Guillermo Jara

Personal information
- Date of birth: October 20, 1973 (age 52)
- Place of birth: Sacramento, California, U.S.
- Height: 5 ft 8 in (1.73 m)
- Position: Forward

College career
- Years: Team / Apps / (Gls)
- 1992–1995: San Diego Toreros

Senior career*
- Years: Team / Apps / (Gls)
- 1996–1998: Los Angeles Galaxy / 37 / (2)
- 1996: → Sacramento Scorpions (loan) /  / (3)
- 1998–1999: Tampa Bay Mutiny / 25 / (0)
- 1999: → MLS Pro-40 (loan) / 4 / (0)
- 1999: Colorado Rapids / 2 / (0)
- 2000: San Diego Flash / 23 / (5)

International career
- 1994–1995: United States U23 / 5 / (0)

= Guillermo Jara =

American soccer forward (born 1973)

Guillermo Jara (born October 20, 1973) is an American former soccer forward who played four seasons in Major League Soccer.

==Youth==
Jara grew up in Sacramento, California, attending Christian Brothers High School where he was a 1991 Parade magazine high school all-American. Jara also played club soccer with the Tri-Valley Soccer Club. He then played four years of college soccer at the University of San Diego from 1992 to 1995. He was the Soccer America magazine Freshman of the Year when he finished second in the US in assists and tied for third in the points list. He holds the university records for both goals and assists with 51 and 48 respectively. In his senior year, he was the 1995 West Coast Conference Player of the Year and a third team all-American.

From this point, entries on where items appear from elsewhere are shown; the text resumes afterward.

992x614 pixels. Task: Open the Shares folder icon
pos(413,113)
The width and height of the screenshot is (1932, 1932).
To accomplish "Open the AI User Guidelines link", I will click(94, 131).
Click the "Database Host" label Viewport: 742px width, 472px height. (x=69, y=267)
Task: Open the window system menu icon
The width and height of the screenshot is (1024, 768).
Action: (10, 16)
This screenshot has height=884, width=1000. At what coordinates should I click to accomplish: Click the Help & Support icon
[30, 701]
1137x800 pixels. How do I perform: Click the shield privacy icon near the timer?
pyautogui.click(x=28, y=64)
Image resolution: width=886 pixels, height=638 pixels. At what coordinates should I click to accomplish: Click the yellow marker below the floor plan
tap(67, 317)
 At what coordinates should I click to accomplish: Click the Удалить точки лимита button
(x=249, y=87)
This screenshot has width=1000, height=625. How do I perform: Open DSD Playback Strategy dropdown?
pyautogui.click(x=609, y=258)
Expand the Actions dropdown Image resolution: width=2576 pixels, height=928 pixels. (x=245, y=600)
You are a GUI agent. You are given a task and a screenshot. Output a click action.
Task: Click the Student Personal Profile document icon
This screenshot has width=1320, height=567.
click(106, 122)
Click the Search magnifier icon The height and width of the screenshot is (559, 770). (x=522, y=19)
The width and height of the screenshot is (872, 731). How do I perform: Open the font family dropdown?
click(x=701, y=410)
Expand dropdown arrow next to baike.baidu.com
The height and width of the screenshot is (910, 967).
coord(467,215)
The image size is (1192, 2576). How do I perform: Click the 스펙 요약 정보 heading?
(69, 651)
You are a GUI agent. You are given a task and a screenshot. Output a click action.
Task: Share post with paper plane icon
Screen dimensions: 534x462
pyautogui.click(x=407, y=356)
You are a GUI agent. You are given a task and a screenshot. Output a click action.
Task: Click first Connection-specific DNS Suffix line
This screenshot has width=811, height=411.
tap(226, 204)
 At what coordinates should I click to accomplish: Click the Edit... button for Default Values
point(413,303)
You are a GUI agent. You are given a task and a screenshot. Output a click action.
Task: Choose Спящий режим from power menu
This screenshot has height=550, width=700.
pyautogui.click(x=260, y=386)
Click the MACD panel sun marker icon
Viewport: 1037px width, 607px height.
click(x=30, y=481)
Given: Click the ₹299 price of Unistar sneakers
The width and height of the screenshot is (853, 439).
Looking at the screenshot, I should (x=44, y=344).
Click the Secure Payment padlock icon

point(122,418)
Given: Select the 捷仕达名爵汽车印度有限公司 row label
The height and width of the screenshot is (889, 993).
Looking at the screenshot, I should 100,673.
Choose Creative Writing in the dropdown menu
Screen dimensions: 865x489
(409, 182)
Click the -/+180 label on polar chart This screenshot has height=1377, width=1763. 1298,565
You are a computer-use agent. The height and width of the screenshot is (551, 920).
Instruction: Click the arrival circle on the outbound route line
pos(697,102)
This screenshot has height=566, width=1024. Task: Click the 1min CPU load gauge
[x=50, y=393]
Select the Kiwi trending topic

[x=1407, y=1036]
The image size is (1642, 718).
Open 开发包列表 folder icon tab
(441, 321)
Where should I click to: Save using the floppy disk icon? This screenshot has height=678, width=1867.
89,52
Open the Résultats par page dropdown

Jara is one of 22 college players to be part of the 40-40 club, having both 40 goals and 40 assists in their college career.

==U-23 national team==
Jara earned five caps with the United States U-23 men's national soccer team in 1994 and 1995. However, he never played for the senior national team.

==Professional==
In February 1996, the Los Angeles Galaxy selected Jara in the first round (7th overall) of the 1996 MLS College Draft. While he played in twenty-one games for the Galaxy in 1996, it was mostly as a late game substitute, amassing only 811 minutes. Consequently, the Galaxy loaned him to the Sacramento Scorpions of the USISL for several games. Jara plated even less in 1997, a total of only 353 minutes. In 1998, he played one game with the Galaxy before being traded to the Tampa Bay Mutiny. The Mutiny also used him sparingly, and in July sent him to the MLS Pro-40 team for four games. Jara began the 1999 season in Tampa Bay, but was traded to the Colorado Rapids on June 14, 1999, in exchange for Steve Trittschuh. Jara played only six minutes with the Rapids before the team released him on November 24, 1999. In 2000, Jara spent the season with the San Diego Flash of the USL A-League.